Iniciativa y cooperación

Con ocasión de su visita a Estados Unidos en 1959, al máximo dignatario soviético le incluyeron en el programa la visita a un supermercado. Habituado a las estrecheces moscovitas, la abundancia norteamericana le pareció incluso sospechosa. Creyó que se trataba de un ejercicio de propaganda. Les dijo a sus anfitriones que no deberían haberse tomado la molestia de llenar de cosas el supermercado solo para él. Otro funcionario soviético quiso saber quién era el responsable de determinar qué cantidad de pan, por ejemplo, debía llegar cada día a las ciudades norteamericanas. Se asombró al saber que nadie era responsable de determinar tal cosa. Estaba habituado a una economía planificada. La de mercado requiere de la cooperación entre agentes que no responden a autoridad central alguna.

Piensen en una camisa blanca, por ejemplo. Y en el elevado número de personas que, en numerosos países, deben ponerse de acuerdo para que esté en la tienda cuando alguien decide –sin avisar– ir a comprarla.

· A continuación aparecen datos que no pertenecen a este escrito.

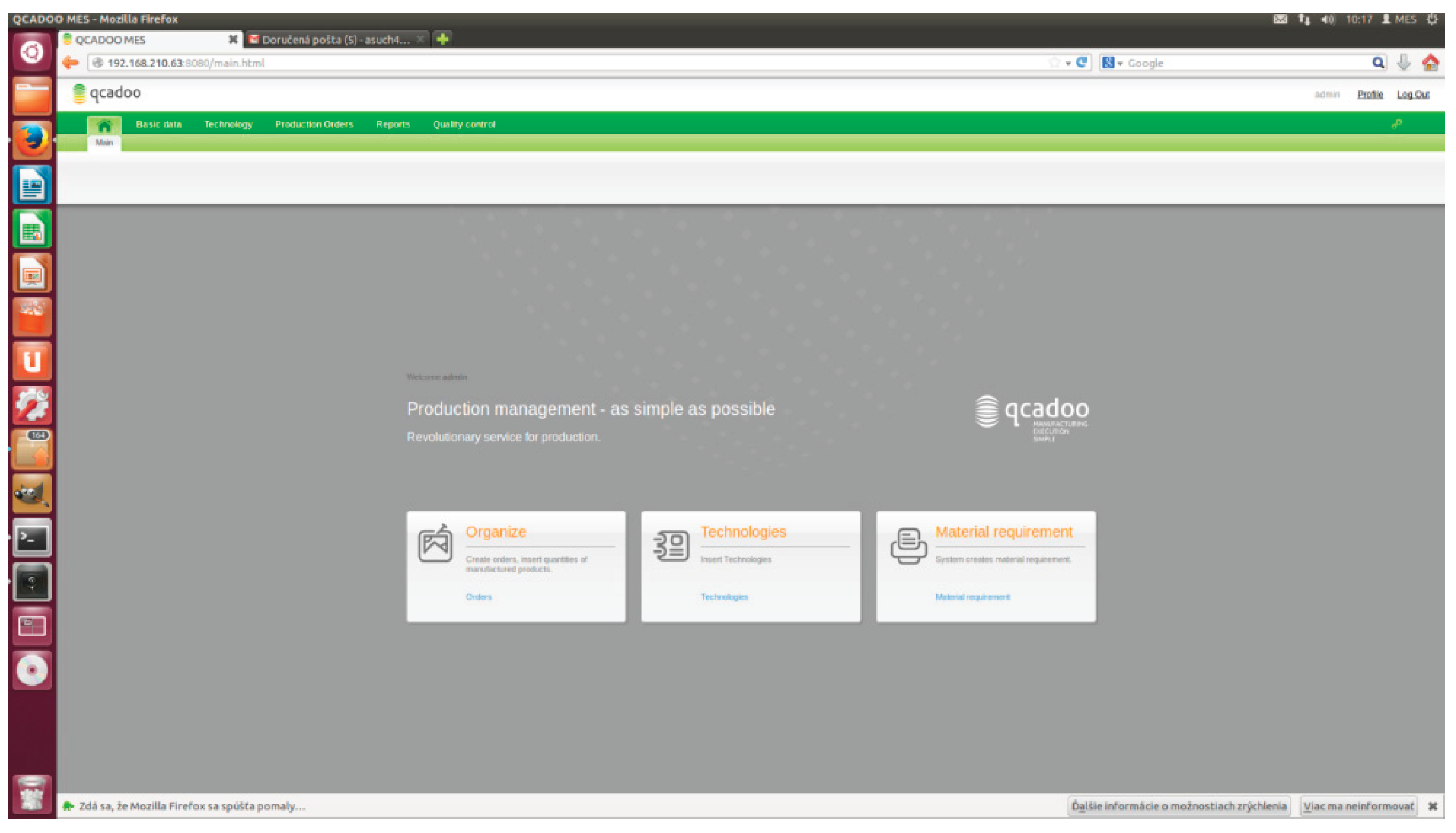Open the Basic data menu
Screen dimensions: 1456x833
[x=159, y=124]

Y piensen en la economía en su conjunto. Eric Beinhocker estimó que el número de referencias que tendría a su disposición un ciudadano de una economía avanzada se mide en los centenares de miles de millones. Si les parece una exageración, piensen en las decenas de alternativas a su disposición si deciden, por ejemplo, aventurarse a cambiar los pomos de las puertas de sus armarios. O en el número de tonalidades del color azul si deciden pintar la pared de su casa. Semejante complejidad es incompatible con la autosuficiencia.

Thomas Thwaites, diseñador británico, ilustró hace unos años la complejidad de la economía de mercado intentando fabricar, desde cero, una tostadora. Aunque dejó por imposible lo de extraer por sí mismo el crudo y el mineral de hierro. El trabajo le llevó dos años, le salió por 2.500 libras y estuvo a punto de costarle la vida por electrocución al intentar enchufarla. Viendo las fotos del engendro sorprende que saliera con vida. Hubiera podido adquirir la tostadora por menos de una centésima parte de lo que gastó en fabricarla. Más recientemente, otro aventurero decidió fabricarse desde cero un sándwich. Produjo la harina, cultivó la lechuga, ordeñó la vaca y mató al pollo. Le dedicó seis meses y le costó 1.500 dólares. Menos mal que no lo intentó con el bacalao a la vizcaína.

La economía necesita especialización y cooperación. Esta última aparece de manera espontánea en los lugares más insospechados. Hasta en las trincheras de la Primera Guerra Mundial, donde las treguas informales –las formales hubieran costado un consejo de guerra– eran comunes. Los combatientes vivían un dilema del prisionero que se repetía diariamente. La mejor opción era dejarse mutuamente tranquilos. Hacer sufrir al enemigo era garantizarse el futuro sufrimiento. Los acuerdos eran posibles dado que las unidades permanecían enfrentadas durante algún tiempo. Las interacciones repetidas hacían que el futuro cobrara importancia, les permitía aprender y facilitaba el establecimiento de rituales para señalar la cooperación. Esta se sostenía también en la amenaza de represalias. Han quedado para la historia reveladoras anécdotas, como la del soldado alemán que se jugó la vida poniéndose a tiro de los británicos para pedirles disculpas por el celo de un artillero prusiano recién llegado al frente, que insistía en apuntar a dar y al que prometió meter en vereda. La cooperación desapareció al avanzar la guerra, cuando las unidades perdieron autonomía y se extendieron, no por voluntad de los soldados, los ataques repentinos a pequeña escala.

Quienes dirigen compañías generalmente buscan dos tipos de comportamientos en sus empleados. Podríamos llamarlos iniciativa y cooperación. La primera se refiere a empujar diligentemente objetivos y responsabilidades individuales. La segunda, a contribuir a la consecución de los objetivos comunes. Lo explica John Roberts en The Modern Firm (Oxford University Press, 2007). Los incentivos determinarán el peso de cada ingrediente en el mix y este, por su parte, determinará el comportamiento de las personas y la cultura de la organización. Incentivar la iniciativa es menos problemático que hacerlo con la cooperación. Para eso están las unidades de negocio o la autonomía de los gestores, entre otros. Pero medir correctamente la cooperación plantea algunas dificultades, lo que entorpece el establecimiento de incentivos formales. Al igual que en las trincheras, estimular la cooperación requiere de señales y del asentamiento de normas sociales que la hagan inevitable. Y, por supuesto, de represalias a quienes, como el artillero prusiano novato, no la practiquen en su justa medida.

 

Autor: Ramón Pueyo Viñuales es socio de Governance, Risk and Compliance de KPMG en España.